Gezi olaylarını değerlendirirken siyasal sezgi eksikliği yaşamaktayız. Gezi olaylarının siyasi anlamını ve toplumsal tanımını yapmakta zorlanıyoruz. "Arap Baharı" ya da "Occupy Wall Street" benzetmeleri Gezi olaylarını değerlendirmede yetersiz kalıyor. Direnişçilerin Gezi Parkı’nı eylem çadırları ile donatmalarını Paris halkının 1789’da Bastille Hapishanesi’ni ele geçirmesine benzeterek, “Bilişim Devrimi’nin Türkiye’deki patlama noktası” olarak değerlendirenler de var. “Arap Baharı”nı izleyen yabancı televizyonlar ise, Gezi olaylarını dünya kamuoyuna duyururlarken, “dünyada benzeri görülmemiş bir direniş örneği” olarak değerlendirdiler.
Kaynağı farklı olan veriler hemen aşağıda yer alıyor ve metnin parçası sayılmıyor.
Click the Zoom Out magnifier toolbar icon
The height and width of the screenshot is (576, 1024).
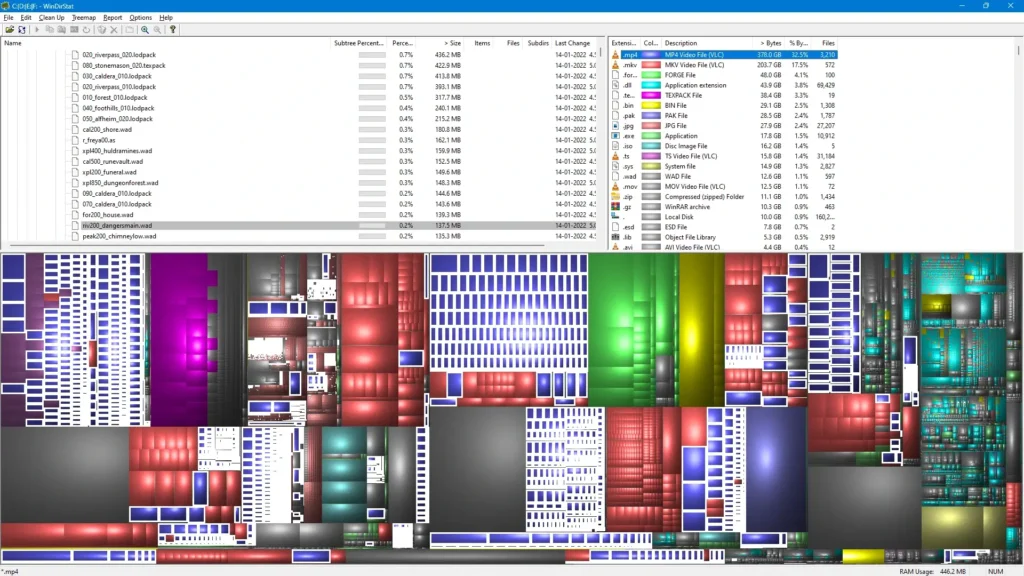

Fakat, görünen o ki, "Her yer Taksim, her yer direniş" sloganları ile ülke geneline yayılma eğiliminde olan, buna karşılık “Başbakan’ı yedirtmeyiz” sloganı ile düzenlenen Ak Parti mitigleriyle dengelenmeye çalışılan Gezi Parkı olayları, bir direniş, bir protesto eylemi olmaktan çıkıp, ülkeyi bir anda kaosa götürebilecek bir tehlikeye dönüşebilir. Sosyal, ekolojik duyarlılık ve buna bağlı isteklerle başlayan Gezi direnişi, katılımcıların çeşitlenmesine parallel olarak toplumun çeşitli kesimlerinin isteklerini dillendirmesiyle giderek siyasallaşmıştır. Pazar günü Taksim Meydanı’ndan tüm dünyaya yansıtılan çok renkli demokratik toplum görüntüsü Türkiye’nin kazancı olmuştur. Bu barış tablosuna gölge düşmesine izin vermemeliyiz. Hiç gereği yokken kaosa davetiye çıkarmayalım.
Aman dikkat!
Toplumsal tarihimiz açısından, benzersiz olmasından dolayı, Bilişim Devrimi’nin Türkiye’ye yansıması olarak nitelenen Gezi Parkı olayları üzerinden ülkemizi kaosa sürükleyebilecek bu tehlikenin ne olduğunu, Taksim Platformu tarafından Gezi Parkı eylemlerinin 13. gününde Taksim Meydanı'nda düzenlediği ve toplumun her kesiminden binlerce kişinin katıldığı mitingte çektiğim fotoğraflar gayet açık bir şekilde anlatmaktadır.
Mitingin ortak sloganı şuydu: "Bu isteklere somut sonuç almadan bir yere gitmiyoruz!"
Peki, neydi bu istekler?
"Yönetim istifa"dan, "Genel grev" çağrısına, "Kürt halkına siyasi statü, kolektif kimlik, anadilde eğitim”den, “Gezi Parkı park olarak kalmalıdır”, “Evime, komşuma dokunma”, “Demokratik, ekolojik,cinsiyet özgürlükçüsü bir toplum”, “Riskli alan yasası,sermayenin kasası”, “Eşitlik, özgürlük, kardeşlik”, “Sendikalar göreve genel grev”, “Bizdeki bu ağaç sevgisi astığımız fidanlar için”, “Gözaltına alınanlar derhal serbest bırakılsın”, “Kahrolsun ücretli kölelik düzeni”, “Mülk Allah’ındır”, “Yaratan ve geliştiren halktır”, "Bedenime dokunma, kürtaja özgürlük”e uzanan çok geniş yelpaze oluşturan istekler.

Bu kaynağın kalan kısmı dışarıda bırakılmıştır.